— Task to carry out —
Begin the copy at the line that contains "Screen dimensions: 480x657", end it at the last line of the entries below, keep every word exact, and include no pictures.

— Recorded information —
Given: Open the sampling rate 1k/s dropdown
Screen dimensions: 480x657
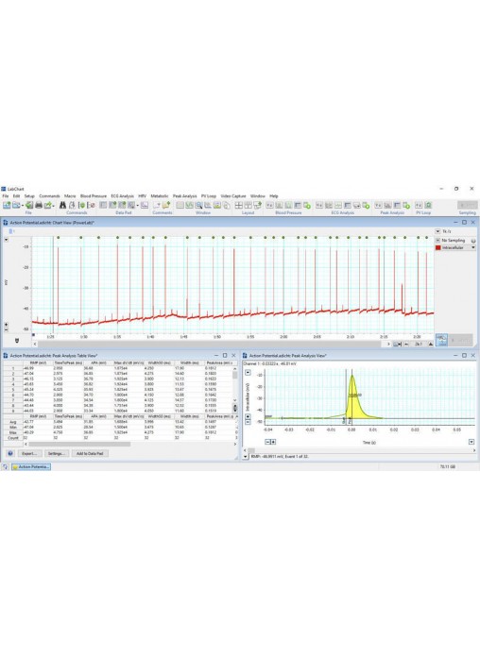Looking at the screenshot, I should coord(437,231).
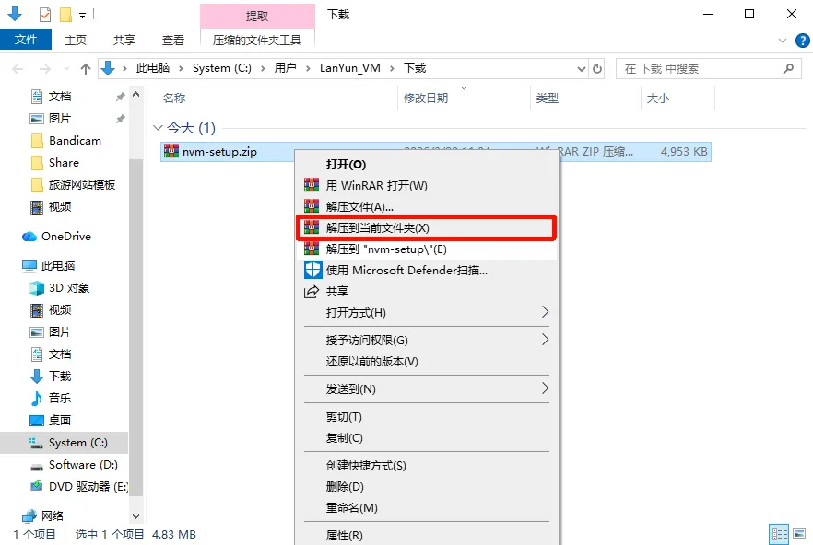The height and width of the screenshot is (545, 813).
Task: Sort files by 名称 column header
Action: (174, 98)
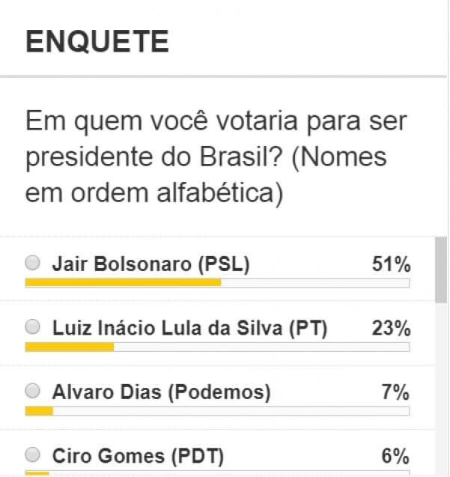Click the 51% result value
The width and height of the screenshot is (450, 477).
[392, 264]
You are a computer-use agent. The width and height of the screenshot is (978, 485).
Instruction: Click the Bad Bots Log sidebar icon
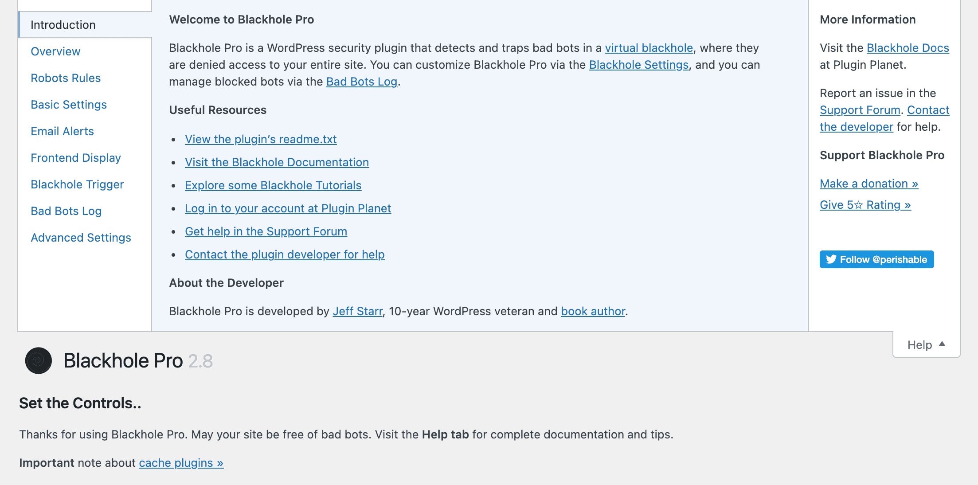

— Solution to this exercise —
Screen dimensions: 480x657
Looking at the screenshot, I should coord(437,231).
The height and width of the screenshot is (545, 813).
Task: Sort files by 名称 column header
Action: (174, 98)
Click the 51% result value
The width and height of the screenshot is (450, 477).
[392, 264]
You are a computer-use agent. The width and height of the screenshot is (978, 485).
Instruction: Click the Bad Bots Log sidebar icon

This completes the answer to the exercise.